Using the Data
Below is a primer for using and selecting the appropriate data and tools for your purposes.
Introduction to the Data
What kinds of datasets are available? Information about available datasets can be found in the Glossary and the MRIP Read Me document, which describes each of the public use survey datasets and the template programs that are available. Variable descriptions and formats can be found in the following files: Survey Data Variables and Estimate Data Variables.
Why are there non-integer catch counts? There are two ways that we end up with non-integer catch counts: 1) grouped catch and 2) incomplete shore mode trips.
In our standard estimation, type A grouped catches require a different sample weight than type B1 or B2 catches, which are always for individual angler trips. However, we did not want folks to have to worry about two different sample weights when using the public-use datasets. Having two sample weights complicates calculating combined (A + B1) landings. To avoid this situation and use only one sample weight, we multiply the claim counts (A) by an adjustment for the records with grouped catch.
For shore mode assignments, we allow samplers to intercept incomplete trips under specific conditions. In these cases, anglers are asked to estimate the amount of additional time that they will continue fishing. This additional fishing time is used to expand the catch counts recorded during our interviews with fishermen.
What is the difference between PRT_CODE and LEADER? The PRT_CODE and LEADER codes often have the same values, but they provide different information. The PRT_CODE is the ID_CODE of the party leader. A fishing party includes everyone that fished during the same boat trip. Within a party, there may be multiple groups with separate grouped catches. These groups each have distinct LEADER codes. Headboat trips generally have multiple groups with grouped catch (and therefore multiple leader codes) within the same fishing party (PRT_CODE). In the majority of private/rental (PR) and charter (CH) trips, there is only one group in the party, so the PRT_CODE will equal LEADER.
How is grouped catch recorded? If type A catch is grouped, it will only be reported under the leader's ID_CODE. B1, B2, and all A catch that is not grouped are reported separately by individual ID_CODE. We are working on a modified public-use dataset that will eliminate the grouped catch and greatly simplify many analyses.
Access to the Metadata
Access to metadata (data describing the data) is also critical for understanding and using MRIP data. You can access metadata for MRIP (and other NOAA Fisheries data) through InPort.
Limitations of the Data
When working with MRIP datasets, users should be aware of the limitations outlined below.
Revisions: All preliminary estimates will likely be revised before being posted as final. The direction and magnitude of such revisions are unpredictable.
Percent standard error: The percent standard error, or PSE, is a measure of precision presented with all estimates. Estimates should be viewed with increasing caution as PSEs increase beyond 25.
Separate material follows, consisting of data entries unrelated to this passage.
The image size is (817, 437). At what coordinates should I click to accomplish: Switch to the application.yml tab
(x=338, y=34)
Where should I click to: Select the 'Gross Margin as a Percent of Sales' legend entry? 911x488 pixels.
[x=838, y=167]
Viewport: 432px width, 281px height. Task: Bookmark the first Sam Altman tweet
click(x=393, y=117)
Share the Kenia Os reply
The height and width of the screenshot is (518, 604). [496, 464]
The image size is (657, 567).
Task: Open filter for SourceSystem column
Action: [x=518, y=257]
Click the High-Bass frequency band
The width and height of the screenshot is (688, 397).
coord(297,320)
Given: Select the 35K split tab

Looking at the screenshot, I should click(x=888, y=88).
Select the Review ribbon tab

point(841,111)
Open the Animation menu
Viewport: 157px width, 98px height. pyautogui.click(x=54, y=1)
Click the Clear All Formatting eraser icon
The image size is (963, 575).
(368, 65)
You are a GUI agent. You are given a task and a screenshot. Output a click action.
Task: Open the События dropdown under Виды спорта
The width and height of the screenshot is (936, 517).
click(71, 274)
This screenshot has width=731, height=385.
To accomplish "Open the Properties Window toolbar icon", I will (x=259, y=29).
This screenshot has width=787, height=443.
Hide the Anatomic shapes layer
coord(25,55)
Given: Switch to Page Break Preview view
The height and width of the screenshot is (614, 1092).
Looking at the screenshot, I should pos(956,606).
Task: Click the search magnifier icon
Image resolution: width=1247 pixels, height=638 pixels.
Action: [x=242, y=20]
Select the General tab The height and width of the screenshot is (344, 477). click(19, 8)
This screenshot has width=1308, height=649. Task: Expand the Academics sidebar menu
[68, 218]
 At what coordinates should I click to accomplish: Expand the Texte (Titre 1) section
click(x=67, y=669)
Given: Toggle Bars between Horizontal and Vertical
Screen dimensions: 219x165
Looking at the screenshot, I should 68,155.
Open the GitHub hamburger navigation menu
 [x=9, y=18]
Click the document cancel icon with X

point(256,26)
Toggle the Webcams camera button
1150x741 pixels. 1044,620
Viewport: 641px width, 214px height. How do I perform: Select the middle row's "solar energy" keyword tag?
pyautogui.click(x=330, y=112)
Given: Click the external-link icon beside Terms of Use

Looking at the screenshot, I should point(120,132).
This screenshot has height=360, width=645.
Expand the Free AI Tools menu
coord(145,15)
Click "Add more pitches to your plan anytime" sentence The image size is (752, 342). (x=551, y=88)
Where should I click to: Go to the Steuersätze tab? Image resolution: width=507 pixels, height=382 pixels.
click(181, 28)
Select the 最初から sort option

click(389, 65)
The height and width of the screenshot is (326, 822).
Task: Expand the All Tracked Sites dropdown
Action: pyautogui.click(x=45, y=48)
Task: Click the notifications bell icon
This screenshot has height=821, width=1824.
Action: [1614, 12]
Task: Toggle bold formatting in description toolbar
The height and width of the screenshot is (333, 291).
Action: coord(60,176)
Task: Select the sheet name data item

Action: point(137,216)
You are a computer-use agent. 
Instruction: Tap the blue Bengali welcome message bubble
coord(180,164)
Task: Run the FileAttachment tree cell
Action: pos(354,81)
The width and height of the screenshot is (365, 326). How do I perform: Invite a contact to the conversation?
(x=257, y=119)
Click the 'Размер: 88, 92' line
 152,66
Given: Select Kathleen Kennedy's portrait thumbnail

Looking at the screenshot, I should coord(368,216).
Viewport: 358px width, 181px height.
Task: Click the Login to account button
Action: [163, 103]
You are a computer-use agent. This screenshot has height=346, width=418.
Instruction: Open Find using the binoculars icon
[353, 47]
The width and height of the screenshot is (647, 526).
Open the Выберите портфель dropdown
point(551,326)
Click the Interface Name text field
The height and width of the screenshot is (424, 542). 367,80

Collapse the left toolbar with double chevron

Large PSEs—those above 50—indicate high variability around the estimate and therefore low precision. Estimates with large PSEs should be viewed cautiously.
Granularity: During the year, we produce preliminary estimates by sampling wave, mode of fishing, and state. These estimates, particularly at lower levels of aggregation, may be imprecise because of small sample sizes. For this reason, MRIP estimates are best viewed in aggregate—annually and at the state or regional level.
Time series: When comparing catch estimates across an extended time series, note differences in sampling coverage through the years. Some estimates may not be comparable over long time series. For more information about changes in our sampling and coverage, see Program Evolution.
Fish weight estimates: USE CAUTION WITH WEIGHT DATA! Fish weight estimates are minimums and may not reflect the actual total fish weight landed or harvested.
Fish weight estimates before 2004: We calculated weight estimates by multiplying the estimated number harvested in a cell (year/wave/state/mode/area/species) by the mean weight of the measured fish in that cell. Sometimes we have an estimate of harvest but no mean weight, either because the harvest is all reported by the anglers (B1), or the interviewers couldn't weigh any fish (too big, already gutted and gilled, etc.).
If a cell is missing a mean weight and we have at least two fish measured in the state (all fishing areas and modes combined), we substitute the entire state’s mean for that wave. We also need two measured fish to estimate the variance.
After state substitution, if the mean weight is still missing, we use the mean from the whole subregion for that wave. In such cases, the "two fish rule" still applies.
Fish weight estimates from 2004 to present: As part of the MRIP re-estimation project, we recalculated all estimates of landings by weight (lb. or kg) using the same design-based estimation methodology used to recalculate the catch estimates in numbers of fish.
During the MRIP re-estimation project, the MRIP team also developed a new method to handle missing weights. The new method uses a mix of hot and cold deck imputation as well as length-weight modeling. In hot and cold deck imputation, we fill in—or impute—missing length or weight values by species at the individual angler trip level.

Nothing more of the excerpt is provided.